## Passage provided

........

Words are inadequate to describe the indescribable. Explanations are ineffective for the inexplicable. And asking someone who is in agonizing pain to tell you how they feel is a bit ridiculous, really. Let them talk if they want to. Ask a question or two so they know they can, but mostly, just be with them and listen to their grief. Let them cry, or sob. Let them sigh, or moan. Let them speak inarticulately or not at all. When you must speak, use short sentences and small words. Use gentleness in your tone of voice – even when they rail at their circumstances. Job 6:26 says, “Do you think that you can reprove words, when the speech of a despairing man is wind?” People who are suffering say things they wouldn’t normally say and don’t really mean. Just let it go, remain calm, and remind them that you’re still there, you’re not afraid of the mess, and you’re not going to abandon them. The pain of suffering becomes bearable when there is someone to endure it with you.
Beloved church – we must not be surprised when suffering comes, either to us or to those around us. We must, instead, be prepared for it to happen. Our own suffering proves whether or not we have faith – when everything is stripped away and we are wounded and exposed we find out quickly what we really believe. If we are running to God – even in hurt and anger and disbelief – the proof is there. It might be weak faith, it might be trembling faith, it might be doubting faith that says, “I believe, Lord, help my unbelief!” But that is faith that is proven, and that proof is a gift, that we will be thankful for eventually. But we must also be prepared to care for the suffering in our midst. We must be willing to put our own things aside – our schedules, our priorities, our expectations – and bend low enough to stoop down to help the wounded soul who has been left decimated by the side of the road, helpless and desperately needy. That’s actually what Jesus did for each of us.

........

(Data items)
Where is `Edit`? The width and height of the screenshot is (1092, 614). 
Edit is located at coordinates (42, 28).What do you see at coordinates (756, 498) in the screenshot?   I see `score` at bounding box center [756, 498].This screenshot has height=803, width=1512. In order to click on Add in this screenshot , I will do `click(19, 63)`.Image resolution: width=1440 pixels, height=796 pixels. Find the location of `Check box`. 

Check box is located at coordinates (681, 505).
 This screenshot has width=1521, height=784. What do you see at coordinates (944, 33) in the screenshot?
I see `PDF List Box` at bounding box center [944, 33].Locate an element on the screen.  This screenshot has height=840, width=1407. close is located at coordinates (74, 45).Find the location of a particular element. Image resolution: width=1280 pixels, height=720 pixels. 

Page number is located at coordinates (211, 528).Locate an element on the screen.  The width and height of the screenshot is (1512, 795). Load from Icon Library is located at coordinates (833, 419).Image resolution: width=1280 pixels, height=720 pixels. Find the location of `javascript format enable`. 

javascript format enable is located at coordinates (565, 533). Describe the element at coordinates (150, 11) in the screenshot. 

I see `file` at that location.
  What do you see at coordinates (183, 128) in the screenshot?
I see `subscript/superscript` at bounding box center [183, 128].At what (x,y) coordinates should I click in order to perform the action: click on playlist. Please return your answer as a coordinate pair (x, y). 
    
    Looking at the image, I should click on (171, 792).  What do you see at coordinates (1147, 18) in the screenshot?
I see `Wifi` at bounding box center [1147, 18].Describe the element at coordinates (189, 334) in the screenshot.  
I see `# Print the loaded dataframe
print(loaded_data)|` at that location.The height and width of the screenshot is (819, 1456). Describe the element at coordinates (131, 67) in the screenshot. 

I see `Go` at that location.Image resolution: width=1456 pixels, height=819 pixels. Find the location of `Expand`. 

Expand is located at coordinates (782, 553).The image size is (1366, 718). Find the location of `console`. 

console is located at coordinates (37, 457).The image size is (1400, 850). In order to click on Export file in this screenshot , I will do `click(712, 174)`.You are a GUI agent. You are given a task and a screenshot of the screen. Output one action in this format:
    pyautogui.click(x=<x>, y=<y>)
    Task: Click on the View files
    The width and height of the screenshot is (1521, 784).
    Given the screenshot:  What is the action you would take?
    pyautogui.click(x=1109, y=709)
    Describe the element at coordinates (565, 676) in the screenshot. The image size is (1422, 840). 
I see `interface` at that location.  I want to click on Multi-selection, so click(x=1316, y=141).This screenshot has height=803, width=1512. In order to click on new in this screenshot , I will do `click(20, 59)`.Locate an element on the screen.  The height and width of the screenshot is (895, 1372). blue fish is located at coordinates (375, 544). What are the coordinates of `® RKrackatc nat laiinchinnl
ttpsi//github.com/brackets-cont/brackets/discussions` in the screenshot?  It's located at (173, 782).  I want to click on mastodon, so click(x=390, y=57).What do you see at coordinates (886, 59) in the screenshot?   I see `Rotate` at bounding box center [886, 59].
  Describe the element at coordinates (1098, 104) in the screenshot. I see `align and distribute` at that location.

........

## Set of tasks
**1.** List every kind of faith named in the passage on suffering as something that may still be present when a person runs to God.
**2.** Continue the passage on suffering, starting after its final sentence.

## Answer set
**1.**
- weak faith
- trembling faith
- doubting faith

**2.**
My path of deep suffering is not over – I am very much in the raging waves and tossing winds of it. Some minutes are good – most are a black, confusing, thick fog. I am part of a great church with a kind and loving pastor and we are struggling together to learn how to walk this road with integrity – learning from and teaching one another as we figure it out by trial and error. It’s hard to be both sufferer and tutor at the same time, but I’m convinced that God is teaching me even this so that I might be used to help others as he builds his kingdom. Until then, I pray for strength to continue to walk one painful, faithful step at a time. Learn from those who do this well. Teach those who don’t. Walk together with the ones who are suffering deeply. You will bless them, of course, but you will be blessed too, for you will teach, and you will learn, a great deal about your Savior.